-- START Records supplied --

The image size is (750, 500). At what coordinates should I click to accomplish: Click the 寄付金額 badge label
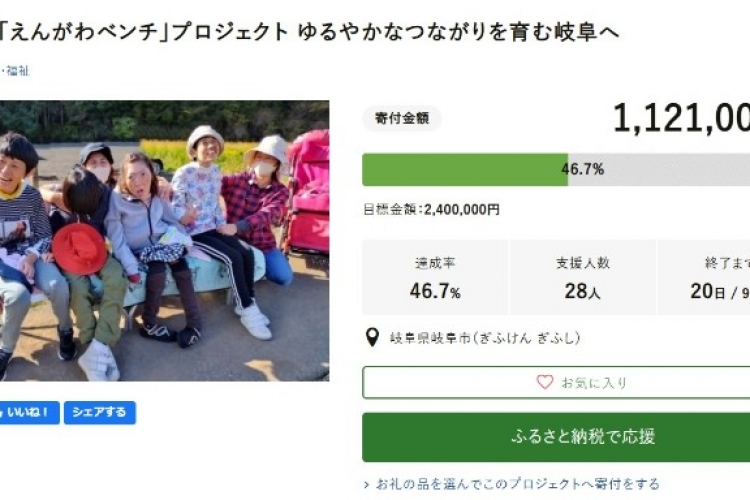[402, 118]
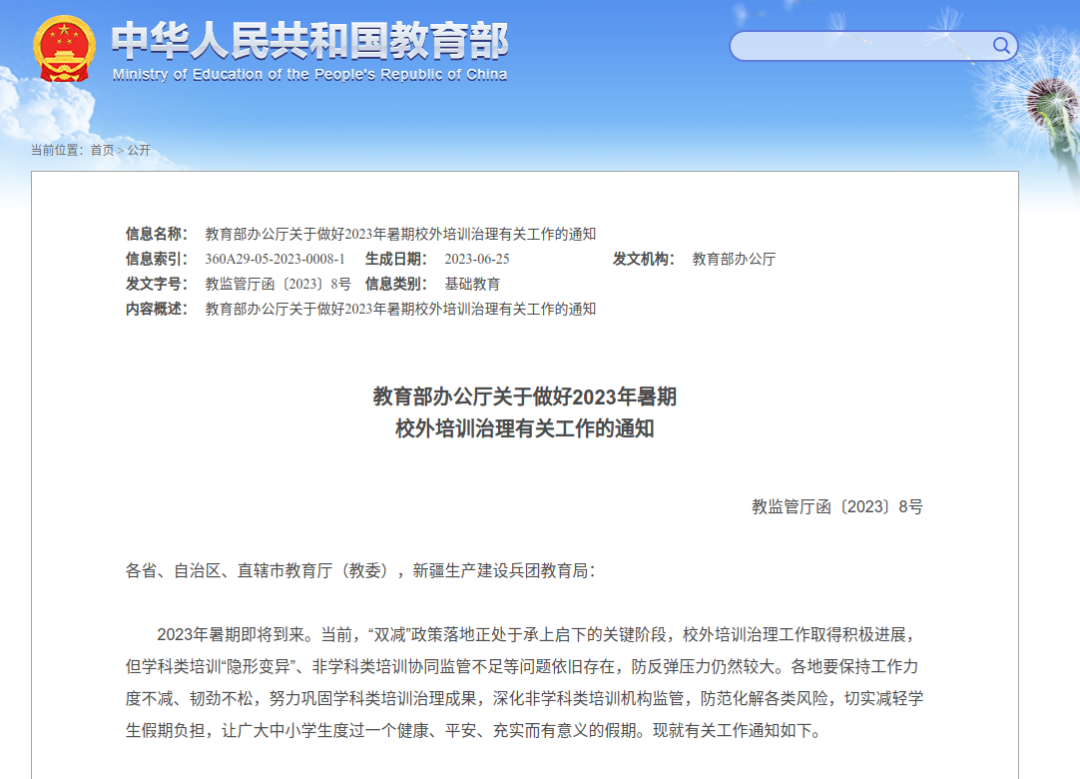Click document number beside 发文字号 label
Viewport: 1080px width, 779px height.
(x=278, y=284)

-- END Records supplied --

**Your instructions**
Can you rewrite the records above with "badge" changed to "tag" and everything else left as it is, omitting the pictures?

**Full solution**
The image size is (750, 500). At what coordinates should I click to accomplish: Click the 寄付金額 tag label
[402, 118]
Click document number beside 发文字号 label
Viewport: 1080px width, 779px height.
(x=278, y=284)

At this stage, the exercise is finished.